The surge in production of electric vehicles, and the batteries that power them, is driving the price of cobalt higher.
A key ingredient in the cathodes of the batteries powering the growing number of EVs on the road today, cobalt has rocketed from around US$25 per pound a year ago to more than US$40/lb in recent weeks. This higher price, however, has electric carmakers looking for alternative recipes for rechargeable battery cathodes that use less cobalt yet delivers similar performance.
Tesla, which produced 34,494 of its three models of electric cars during the first quarter of this year, is among the EV manufacturers developing cathode chemistries that require less cobalt.
“Cells used in Model 3 are the highest energy density cells used in any electric vehicle,” Tesla CEO Elon Musk penned in a May 2 letter to shareholders. “We have achieved this by significantly reducing cobalt content per battery pack while increasing nickel content and still maintaining superior thermal stability.”
In a recent report, McKinsey Basic Materials Institute predicts that cathodes with nickel-manganese-cobalt chemistries with ratios of 8-1-1 or 6-2-2 will be the norm in the coming decade.
Tesla said the cobalt content of the nickel-cobalt-aluminum cathode being put into its Model 3 cars is already lower than next generation cathodes with nickel-manganese-cobalt 8-1-1 ratios.
Benchmark Mineral Intelligence – a world-leading analyst specializing in the battery materials lithium, cobalt, nickel and graphite – agrees that Tesla batteries use much less cobalt than those of its competitors.
Even so, however, the average Tesla vehicle consumes about 4.5 kilograms (about 10 pounds) of cobalt, according to Benchmark.
McKinsey Basic Materials Institute said less cobalt-intensive battery chemistries would likely just result in shifting supply shortages towards other mined commodities, such as nickel.
And, even if manufacturers are able to reduce the amount of cobalt per battery, the growing number of batteries expected to be produced in the coming years still drives major demand for cobalt.
“To keep up with demand, cobalt production will need to more than double by 2025 for 2016 pricing levels,” according to the McKinsey Basic Materials Institute report. “Any potential setback in developing the proposed mining project pipeline can shift the supply-demand balance to a deficit.”
This demand could even be higher if the shift to less cobalt-intensive cathodes takes longer than expected.
Analysts such as McKinsey and Benchmark see potential complications on the supply side of the cobalt equation.
One of the biggest problems is that roughly half of the current mined cobalt comes from the Democratic Republic of Congo (DRC), a country that is considered unstable.
Amnesty International is putting pressure on car companies using cobalt from DRC, due to the human rights abuses it has identified in the African country.
“As demand for rechargeable batteries grows, companies have a responsibility to prove that they are not profiting from the misery of miners working in terrible conditions in the DRC,” said Seema Joshi, head of business and human rights, Amnesty International. “The energy solutions of the future must not be built on human rights abuses.”
McKinsey Basic Materials Institute said the fact that most cobalt is produced as a by-product of nickel or copper further complicates matters.

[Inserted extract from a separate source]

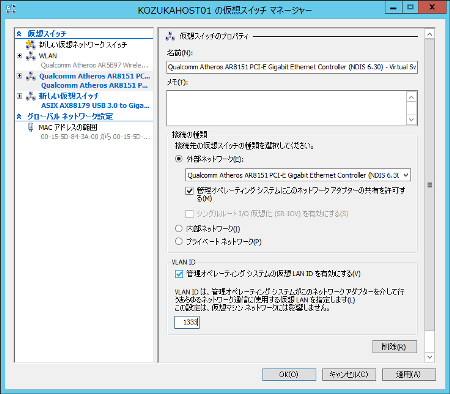Image resolution: width=450 pixels, height=394 pixels.
Task: Select the WLAN switch icon
Action: (x=31, y=56)
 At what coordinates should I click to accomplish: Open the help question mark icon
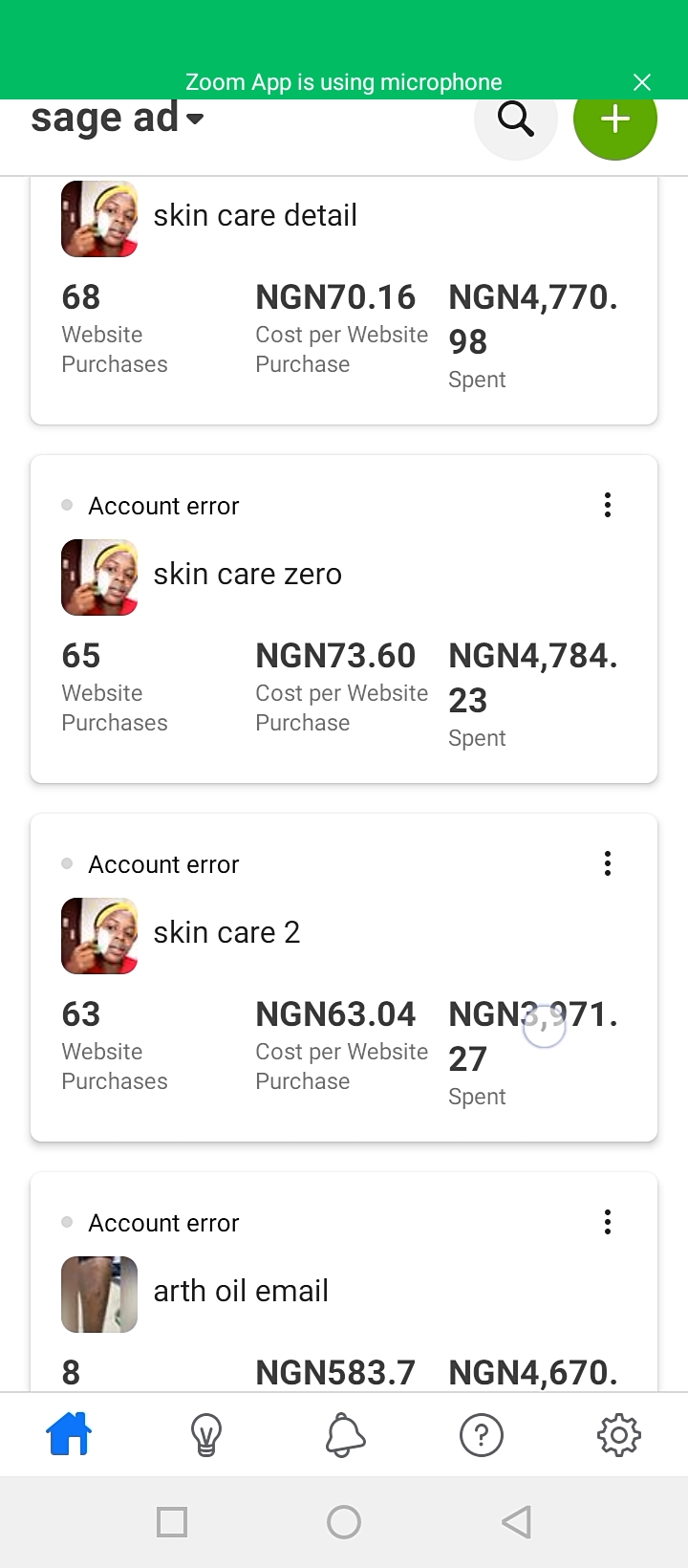pos(482,1434)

The expected strong demand and higher prices also provide a potential new revenue stream to copper and nickel mines where cobalt extraction might not have otherwise been feasible to extract.

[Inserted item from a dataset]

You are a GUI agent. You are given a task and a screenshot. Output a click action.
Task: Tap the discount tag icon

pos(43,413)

Trilogy Metals Inc., for example, is estimating the cobalt resource for Bornite, a large and high-grade copper deposit the company is exploring in Northwest Alaska.
“With cobalt currently trading over US$40 per pound, we believe the cobalt potential at Bornite could be significant and is worth pursuing,” said Trilogy Metals President and CEO Rick Van Nieuwenhuyse.

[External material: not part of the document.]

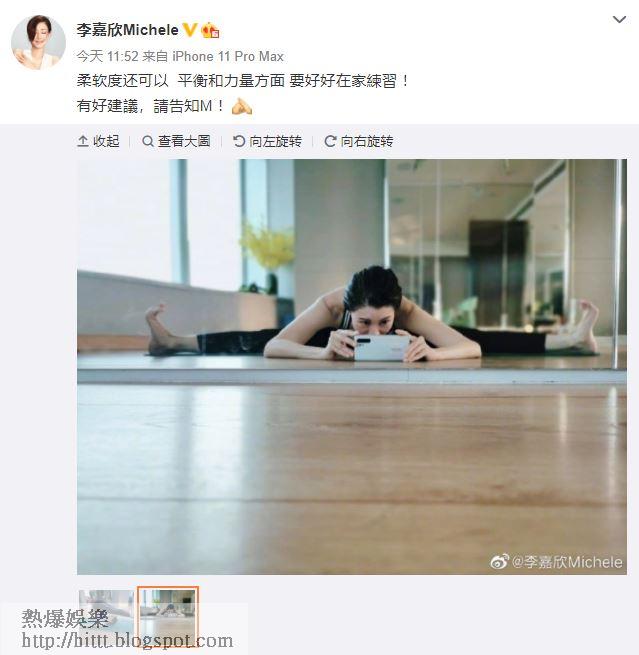Click the yellow V verified badge

click(190, 30)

Based on limited information currently available, Mining News calculates that the current resource area at Bornite could contain roughly 65 million lb of cobalt to go along with roughly 6.4 billion lb of copper already identified there.
An official cobalt resource for Bornite is currently being calculated and drilling to expand this Northwest Alaska deposit is slated to begin this summer.
While exploration projects such as Bornite are several years away from supplying cobalt for the growing number of EVs expected to populate the global highways in the coming decades, experts believe the need for this battery metal will remain strong for the foreseeable future.
“With rising demand and little new metal supply expected in the medium term it is likely that low material availability will continue with no decrease in prices expected in the near future,” said Benchmark Mineral Intelligence.